Agriculture products represent a solid share of 7% of the value of EU total goods exported in 2018, ranking fourth after machinery, other manufactured goods and chemicals. Agriculture and the food related industries and services together provide almost 44 million jobs in the EU. The food production and processing chain accounts for 7.5% of employment and 3.7% of total value added in the EU.

Phil Hogan, Commissioner for Agriculture and Rural Development said: “The increasingly market-oriented Common Agricultural Policy has made a decisive contribution to the EU’s success in agricultural trade. The EU’s reputation for having safe, sustainably produced, nutritious and quality products is a winning formula in the global marketplace. The Commission is here to assist producers in taking full advantage of opportunities around the globe, while always making sure that our more sensitive sectors are provided with sufficient safeguards.”

The top five destinations for EU’s agri-food products continues to be the United States, China, Switzerland, Japan and Russia, accounting for 40% of EU exports. In addition to negotiating trade agreements that provide further opportunities for EU farmers, the European Commission helps EU exporters to enter new markets and benefit from business possibilities through promotion activities, including high-level missions led by Commissioner Hogan. In 2018 and 2019, Commissioner Hogan accompanied by EU producers travelled to China, Japan and the United Arab Emirates.

Wines and vermouth continue to dominate the basket of exported products with spirits and liqueurs ranking second. Then come infant food and various food preparations, chocolate, pasta and pastry.

Regarding imports, the report concludes that the EU became the second biggest importer of agri-food products with €116 billion worth of imports.
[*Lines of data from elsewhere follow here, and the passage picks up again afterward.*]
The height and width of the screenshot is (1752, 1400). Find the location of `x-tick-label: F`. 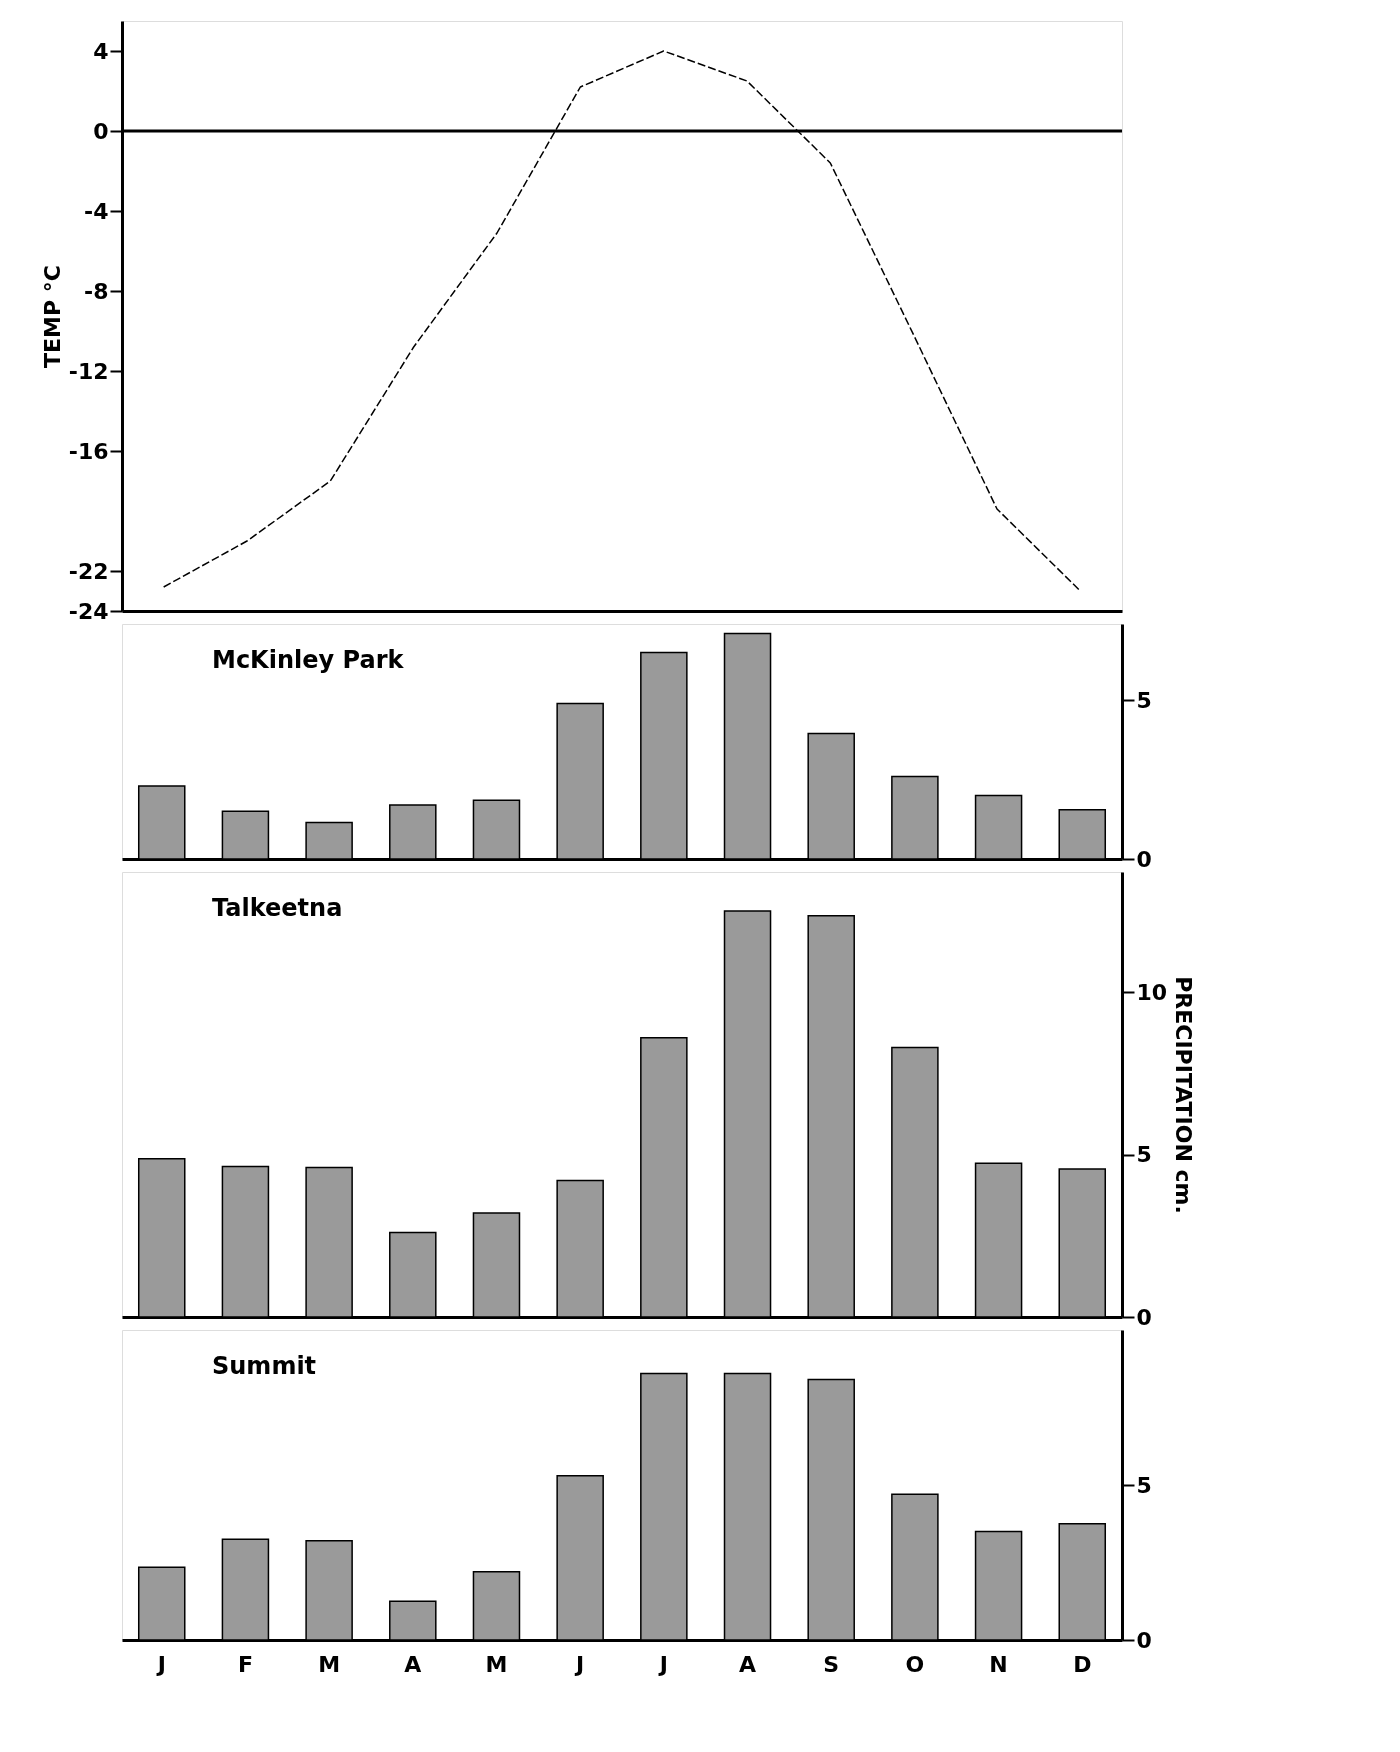

x-tick-label: F is located at coordinates (245, 1664).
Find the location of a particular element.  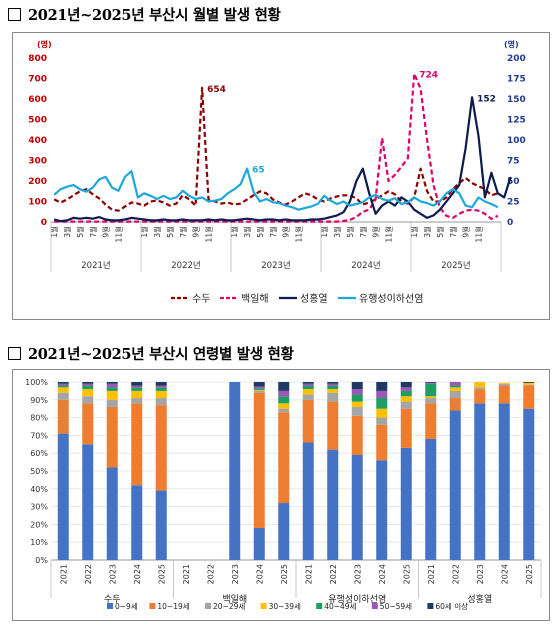

peak-annotation: 654 is located at coordinates (216, 90).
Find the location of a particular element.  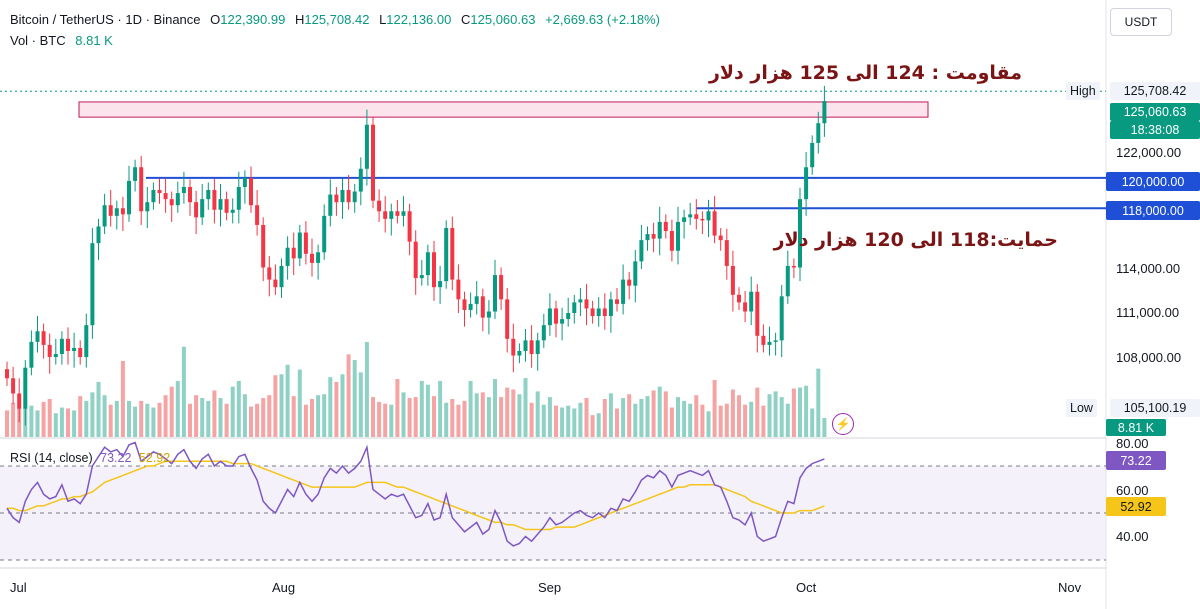

rsi-band-layer is located at coordinates (553, 513).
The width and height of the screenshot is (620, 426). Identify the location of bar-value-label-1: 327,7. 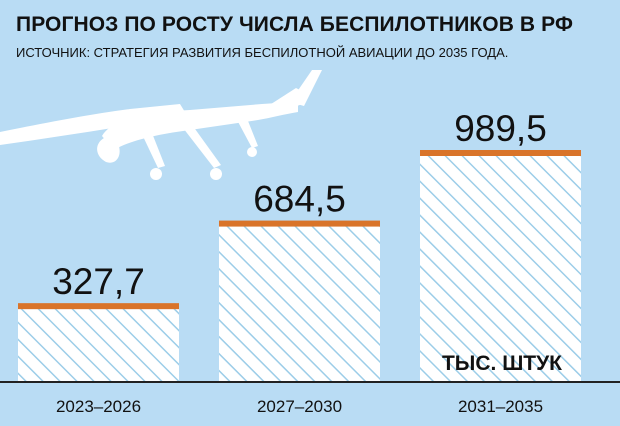
(98, 282).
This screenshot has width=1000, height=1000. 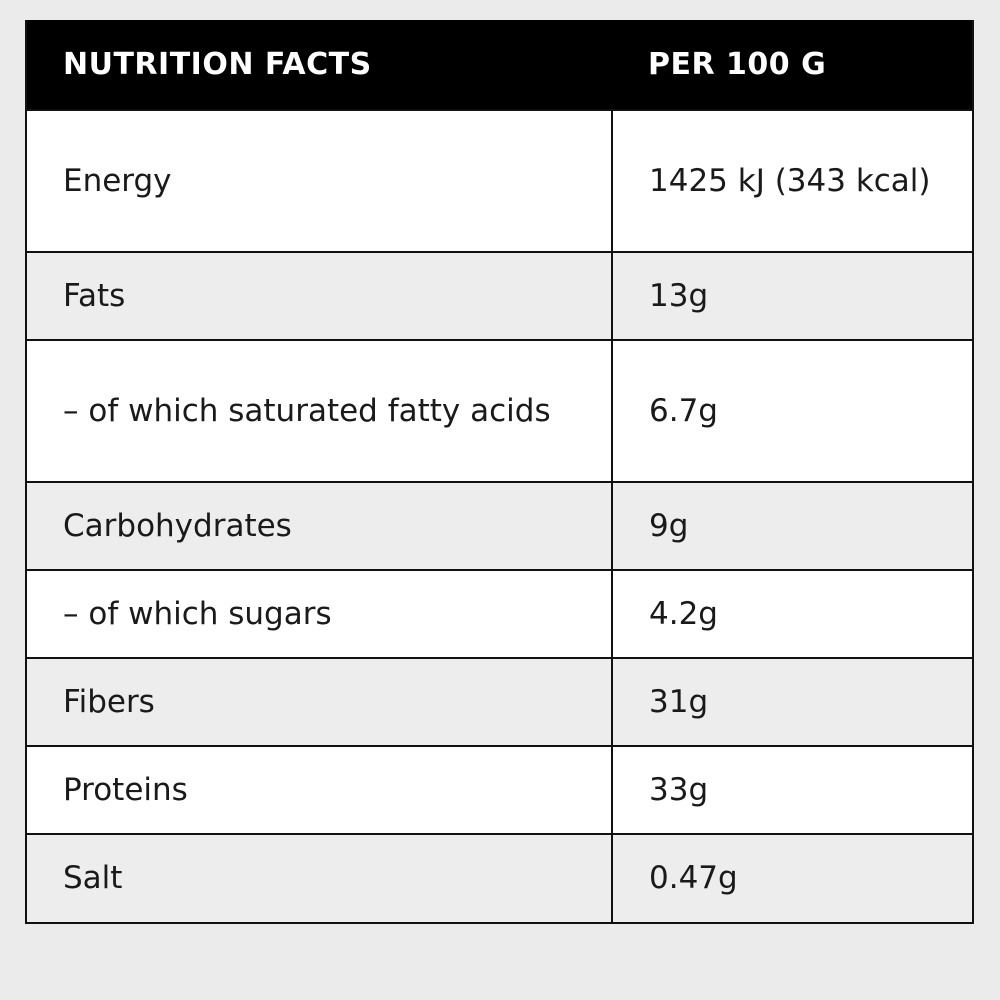 What do you see at coordinates (792, 702) in the screenshot?
I see `nutrient-value: 31g` at bounding box center [792, 702].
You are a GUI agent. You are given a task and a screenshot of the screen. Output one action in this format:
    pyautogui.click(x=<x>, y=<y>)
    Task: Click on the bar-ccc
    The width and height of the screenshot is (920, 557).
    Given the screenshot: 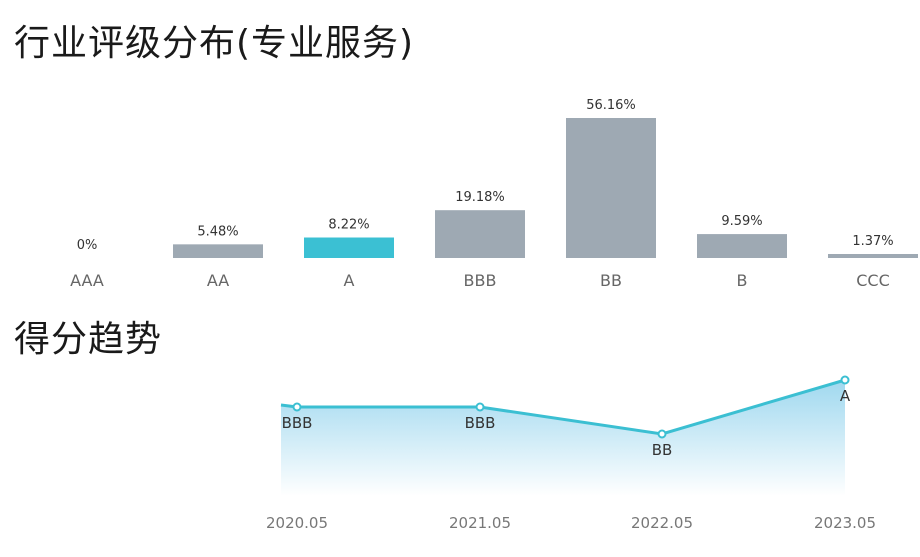 What is the action you would take?
    pyautogui.click(x=873, y=256)
    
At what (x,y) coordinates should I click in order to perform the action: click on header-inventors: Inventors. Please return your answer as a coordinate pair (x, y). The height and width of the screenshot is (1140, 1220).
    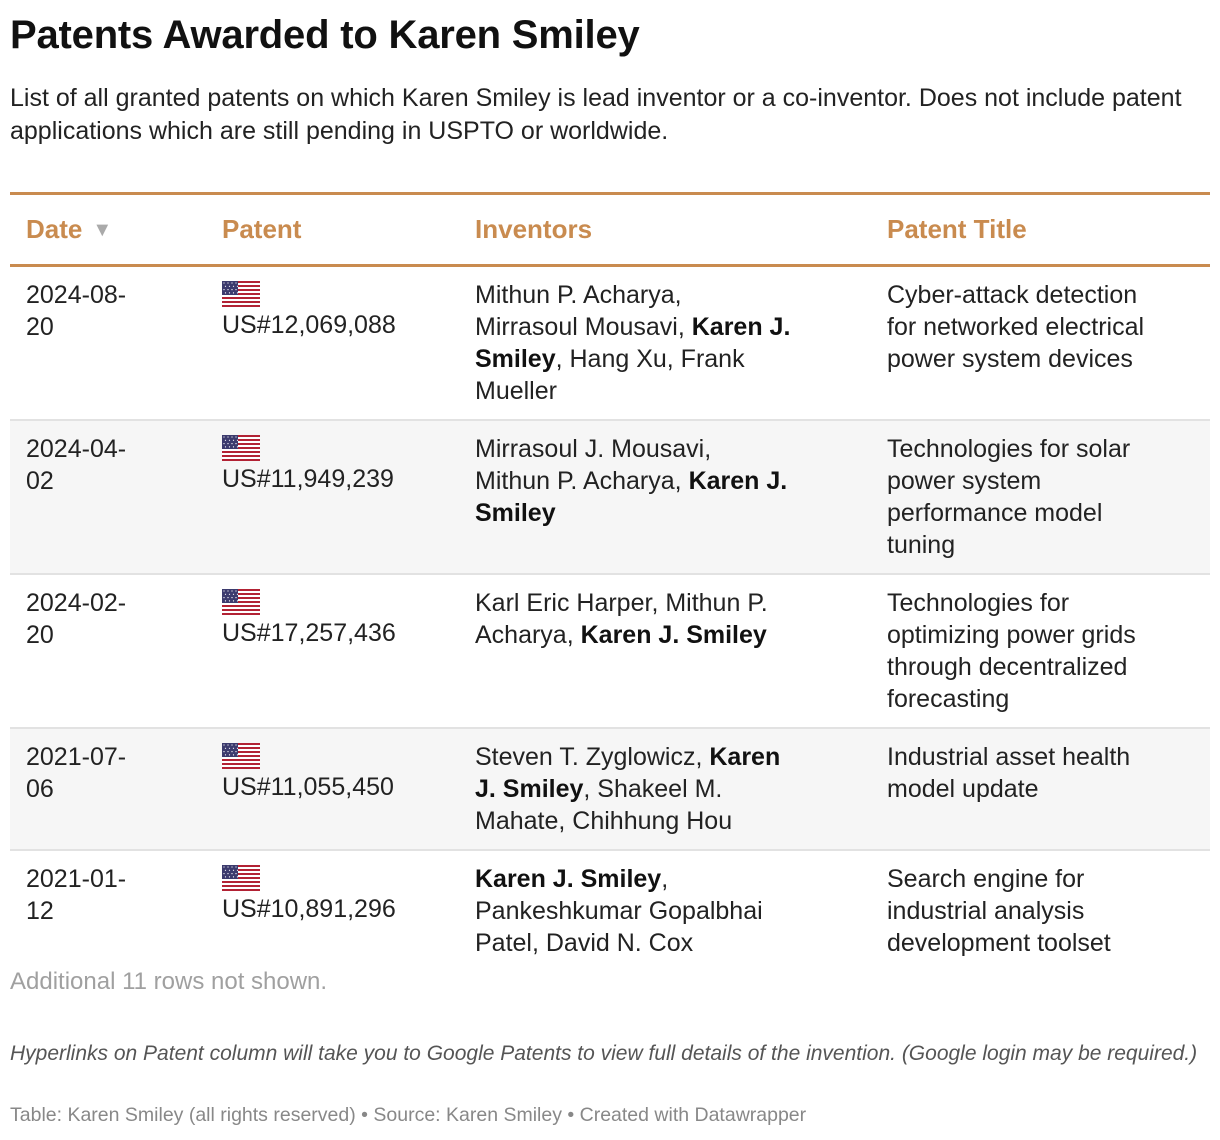
    Looking at the image, I should click on (665, 230).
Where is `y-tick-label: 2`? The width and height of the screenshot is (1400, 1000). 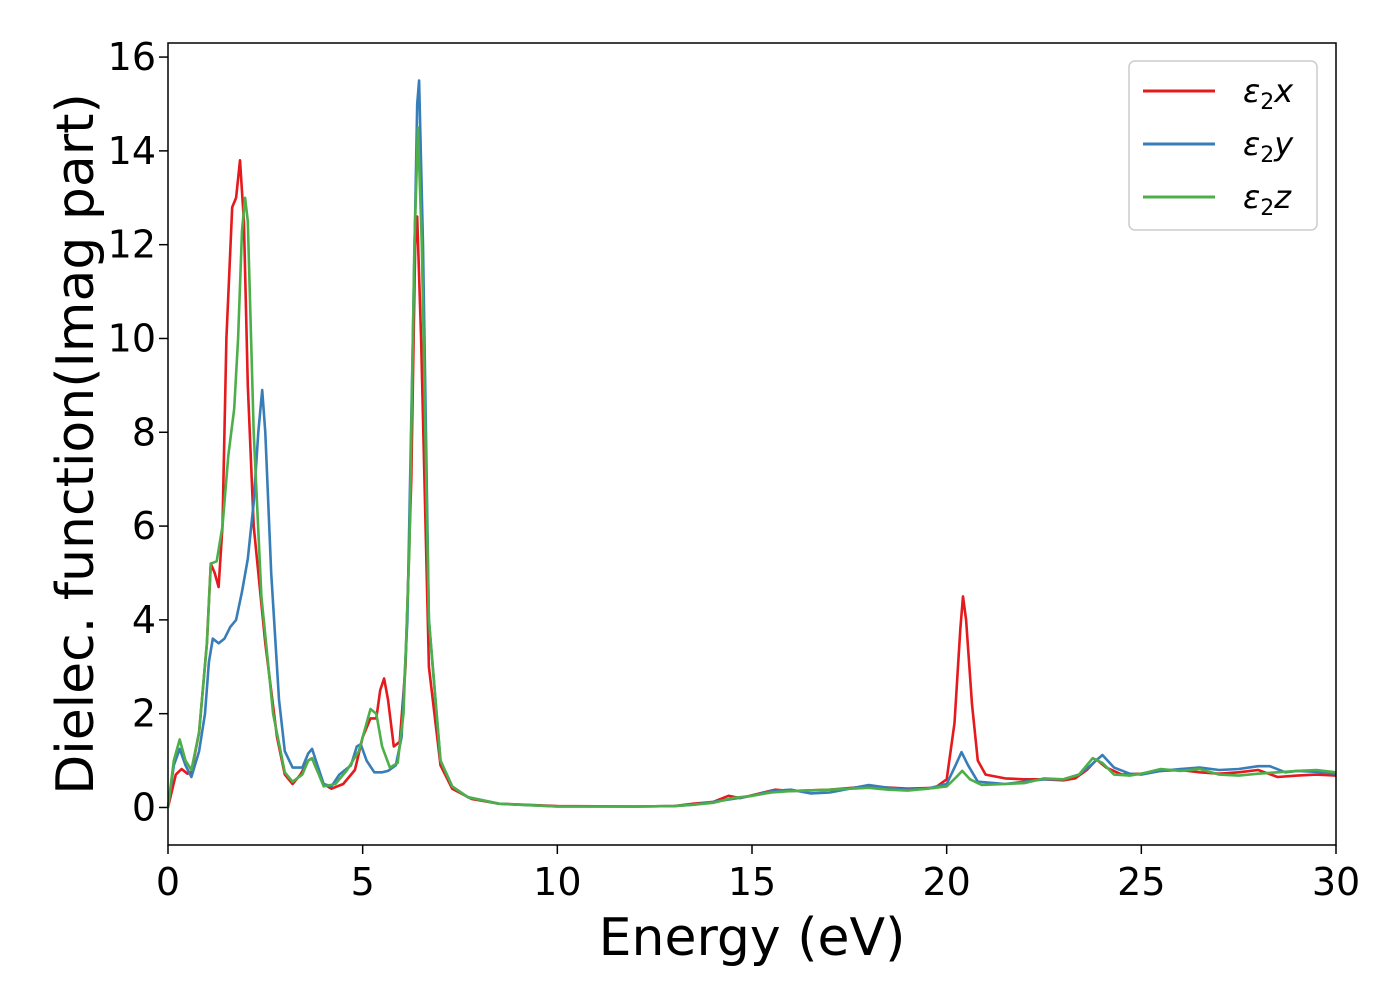
y-tick-label: 2 is located at coordinates (144, 714).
This brings the EU trade balance for this sector to a positive net of €22 billion.

The EU mainly sources three types of products: products that are not, or only to a small extent, produced in the EU such as tropical fruit, coffee and fresh or dried fruits (representing 23.4% of imports in 2018); products that are destined for animal feed (including oilcakes and soybeans – together 10.8% of imports); and products used as ingredients in further processing (such as palm oil).

Imports from the U.S. were the fastest growing in 2018, with an increase of 10%, which makes this country the EU’s top supplier of agri-food products.

The full report also includes an overview of the trade performance of the EU’s key partners (United States, China, Brazil, Japan, Russia) and their trade flows with the EU, as well as a chapter on trade and cooperation with Least Developed Countries (LDCs).